WORK TASK:
Search the data below for lines that include the word "agent" and state how many there are, nothing else.

THE RECORDS:
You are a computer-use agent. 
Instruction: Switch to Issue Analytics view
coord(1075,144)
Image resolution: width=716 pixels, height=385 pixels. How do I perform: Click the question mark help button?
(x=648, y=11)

...

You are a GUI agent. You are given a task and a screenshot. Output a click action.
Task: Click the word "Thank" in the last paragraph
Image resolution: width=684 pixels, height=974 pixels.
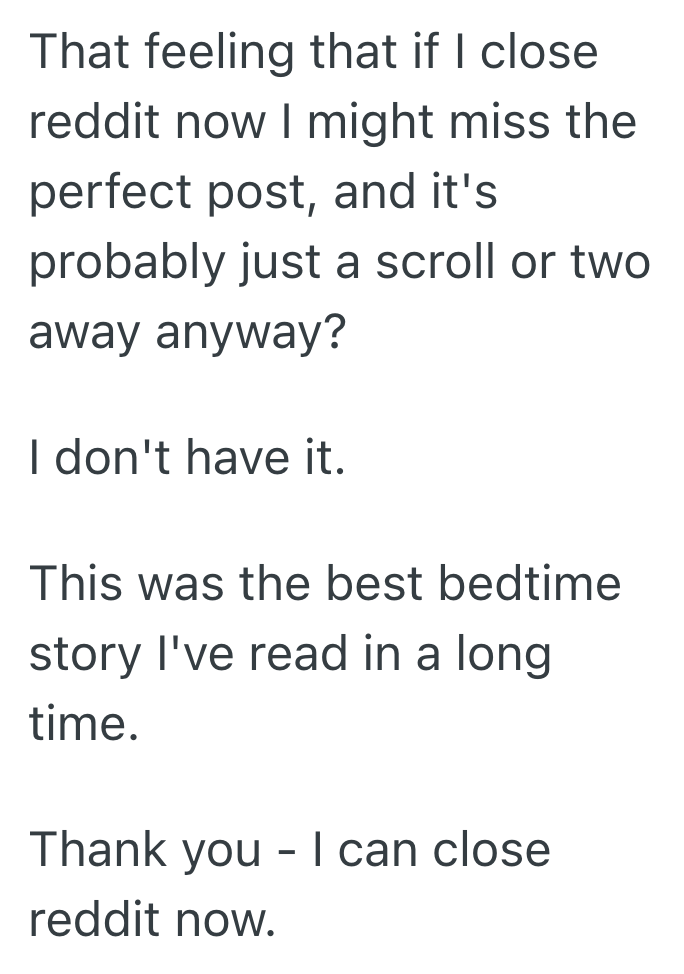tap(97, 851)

SOLUTION TO THE PROBLEM:
2